Larry Strange has spent almost 20 years collecting works from well-known local artists before exhibiting his collection as “Ti Prasap: The Larry Strange Cambodia Collection" at Sa Sa Art Projects along with the second edition of the collection catalogue.
Larry, who was executive director of the Cambodia Development Resource Institute for 10 years between 2003 and 2014, has lived in the Kingdom since 2003 and collected Khmer art since 2004. He has since then worked as a policy analyst at Cambodian law firm Sok Xing & Hwang and currently is also board chairman at “Teach For Cambodia” – a partner of the Ministry of Education, Youth and Sport and a member of the global Teach For All network.
Prior to his arrival in Cambodia, he was director of the Asia-Australia Institute at the University of New South Wales for 10 years.

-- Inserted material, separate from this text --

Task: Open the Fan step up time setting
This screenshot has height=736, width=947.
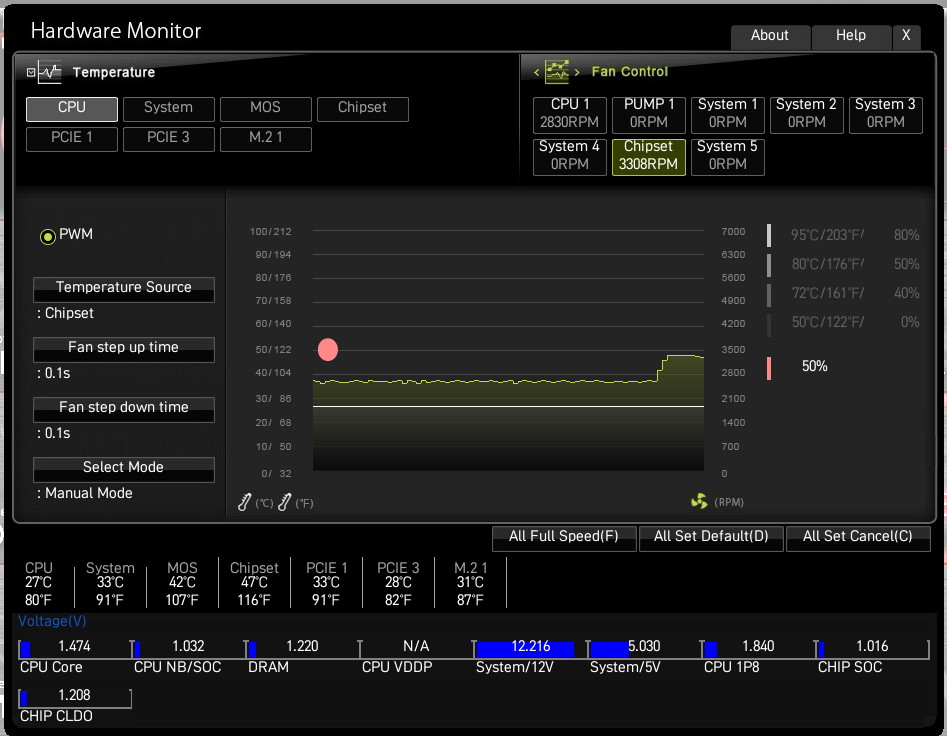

The first edition of his collection, and associated catalogue, was shown at the Ti Prasap – which means ‘confluence’ in English – exhibition at the Treeline Urban Resort in Siem Reap province in 2019.
The current show of more recent acquisitions includes work by Royal University of Fine Arts graduates and those who developed their skills through the Phare Ponleu Selpak School in Battambang province, Sa Sa Art Projects’ training programme for young artists, and Open Studio Cambodia.
The exhibition catalogue quotes Larry as saying, “I began buying artwork in 2004. I didn’t know at the time that I was not just buying works of art that I loved, but was curating an art collection.”
“I also did not expect that the first artists I bought from – such as Pich Sopheap, Leang Seckon and Khvay Samnang – would become famous artists in the international market about a decade later and also become my friends,” he said.
Although the pieces in his expanding collection do not provide a complete overview of contemporary art in Cambodia, there is enough depth to provide a clear snapshot.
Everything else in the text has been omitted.